Friday, 16 October 2015
Hall D1 Foyer (Floor 3) (Coex Convention Center)
Jing-Nan Liu, MD
,
Department of Allergy and Clinical Immunology, Ajou University School of Medicine, Suwon, South Korea
Background: Autophagy has been investigated to be involved in many inflammatory diseases, but its expression and clinical significance in asthma has rarely been studied. The aim of this study was to evaluate the role of autophagy and the therapeutic potentials in an OVA-specific mouse model of severe allergic asthma. Method: BALB/c mice were sensitized by intraperitoneal injection of ovalbumin (OVA) on days 0 and 14, followed by aerosolized primary OVA challenges on day 28 - 30. Two weeks after the primary allergen challenges, mice received a secondary allergen challenges with two different concentrations (1% or 2%) of OVA solution on days 44 - 46. Forty eight hours after the last OVA challenge, mice were assessed for airway responsiveness (AHR) to inhaled methacholine, cell composition and cytokine levels in bronchoalveolar lavage (BAL) fluid. LC3 expression in lung homogenate was measured by Western blot to evaluate the development of autophagy. Finally, 3-methyladenine (3-MA), and Atg5 knockdown were applied to investigate the potential role of autophagy in severe allergic asthma of mice. Results: The AHR, total airway inflammatory cell number and eosinophilia in BAL fluid were significantly higher in 2% OVA challenged mice compared to those of 1% OVA challenged mice (P < 0.01 and P < 0.05, respectively) indicating that 2% OVA challenges could induce a mouse model presenting more severe eosinophilic asthma. The severe allergic asthma mice showed significant higher LC3 expression compared to that of mild asthma mice. Additionally, more prominent autophagosomes were noted in the cytoplasm of eosinophilis.
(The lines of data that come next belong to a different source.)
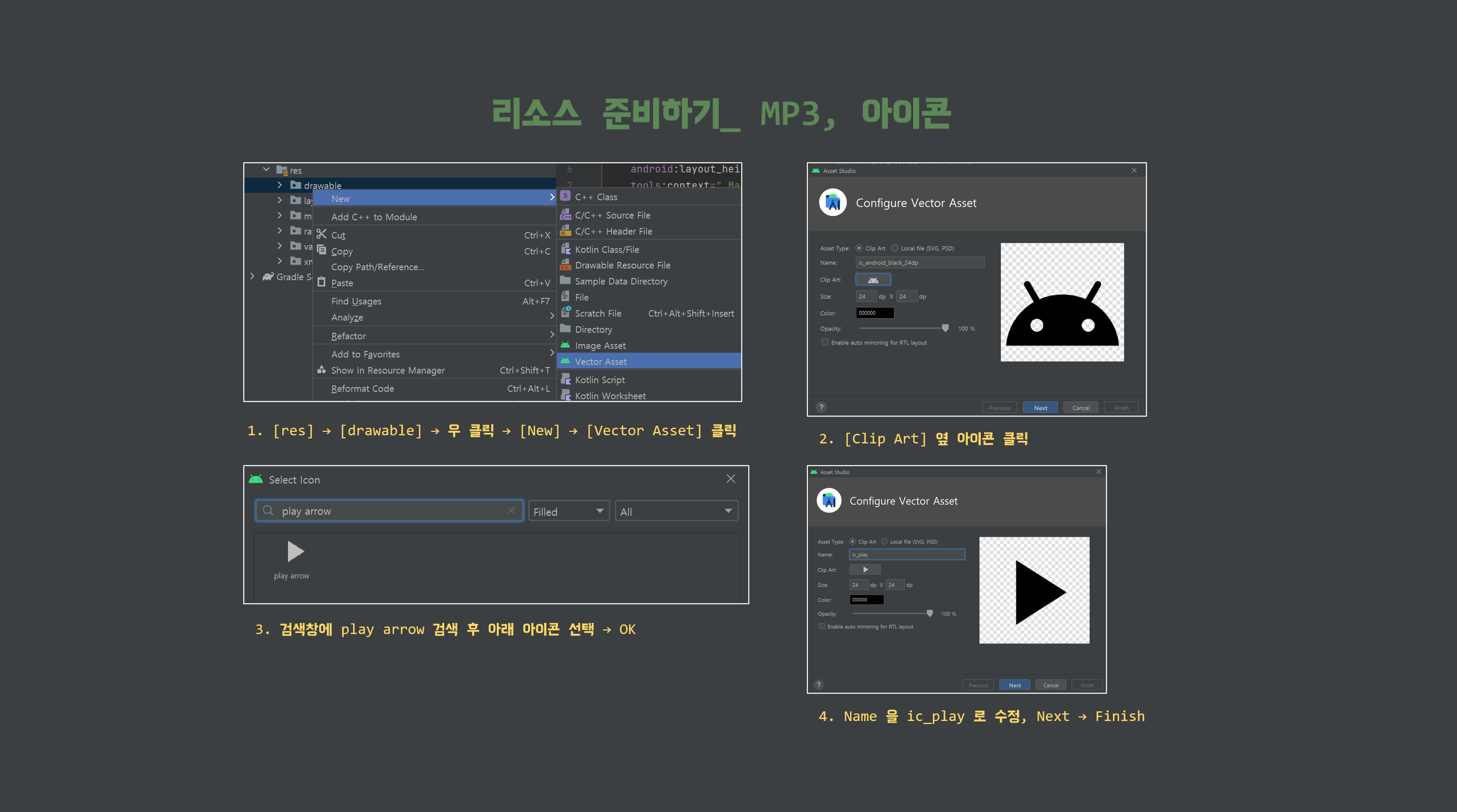Click the help question mark in upper dialog
This screenshot has width=1457, height=812.
[x=821, y=407]
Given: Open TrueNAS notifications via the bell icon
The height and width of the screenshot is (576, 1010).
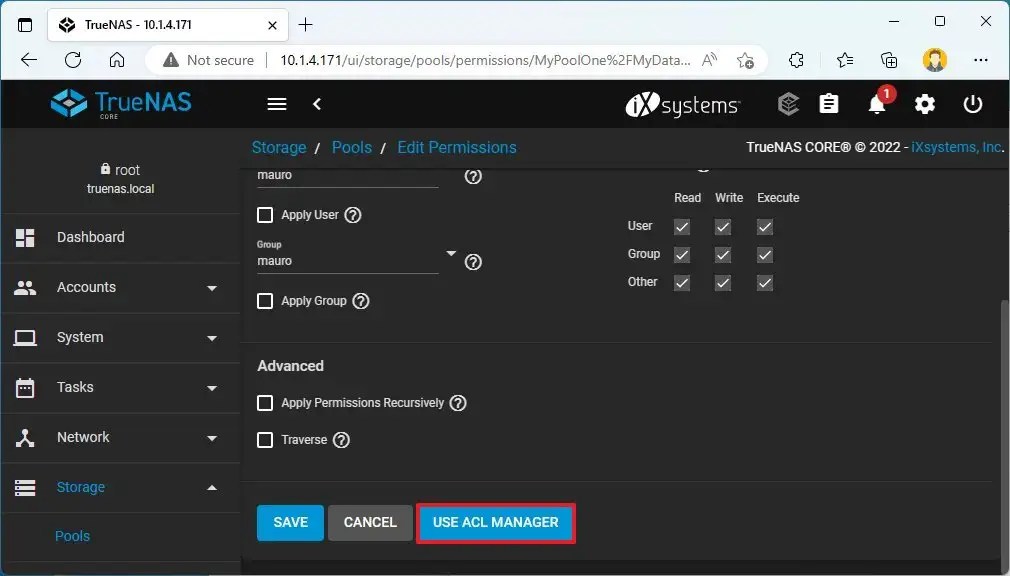Looking at the screenshot, I should coord(879,104).
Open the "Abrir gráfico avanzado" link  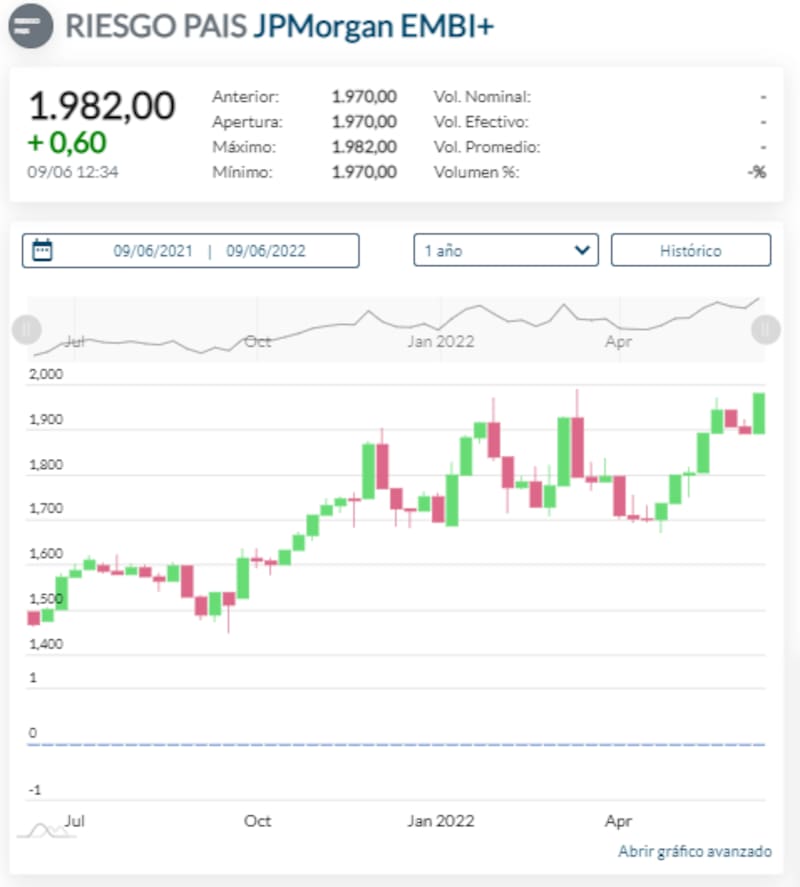(694, 851)
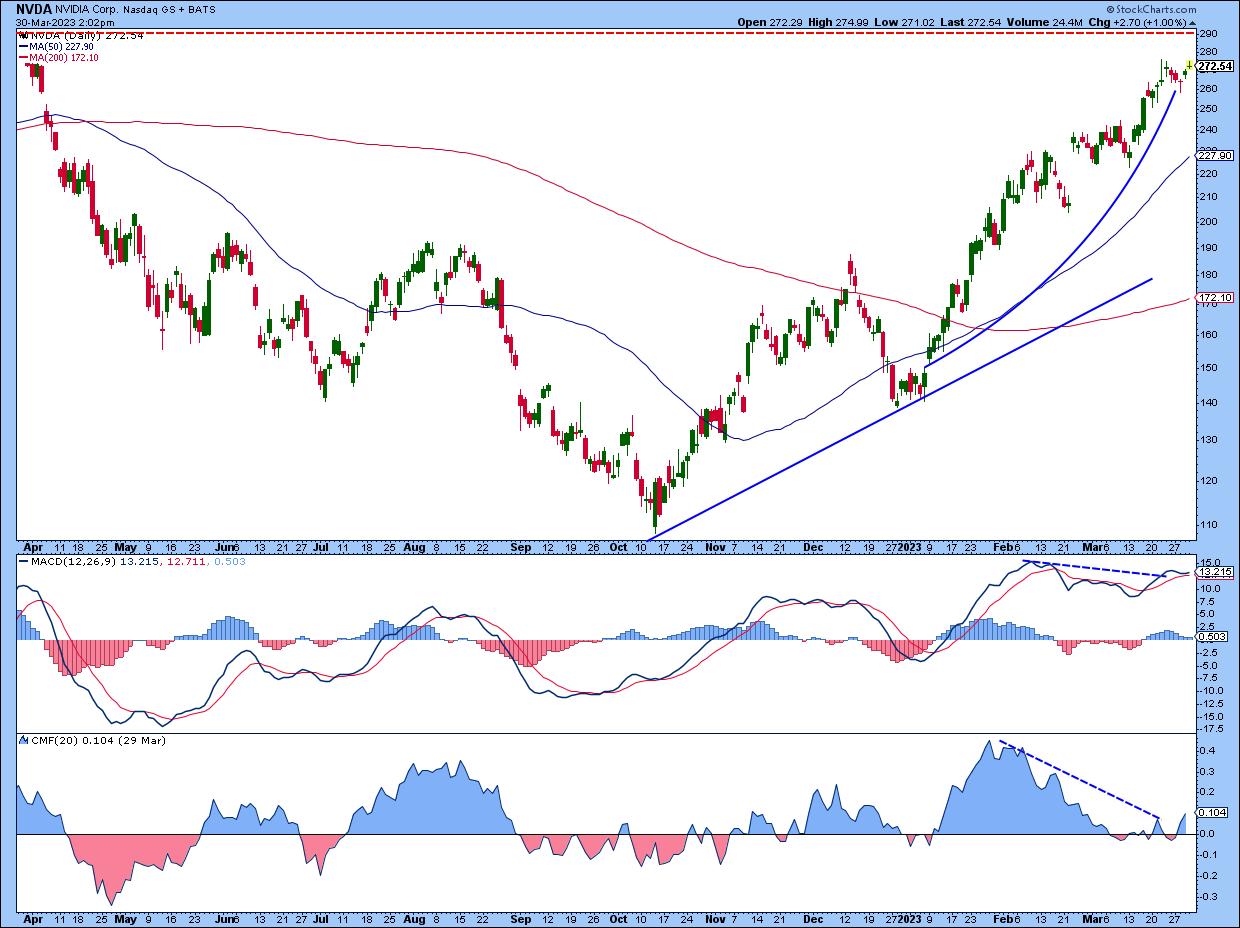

Inhibition of autophagy by 3-MA treatment and Atg5 knockdown could induce significant improvement of AHR, eosinophilia and IL-5 levels in BAL fluid and airway inflammation in histology. Anti-IL-5 antibody treatment significantly reduced eosinophil counts and IL-5 levels in BAL fluid, as well as LC3 expression in the lung tissue homogenate. Conclusions: Our findings suggest that the expression of autophagy is correlated with the severity of asthma through eosinophilic inflammation, and autophagy inhibitions may provide novel therapeutic targets for the treatment of severe allergic asthma.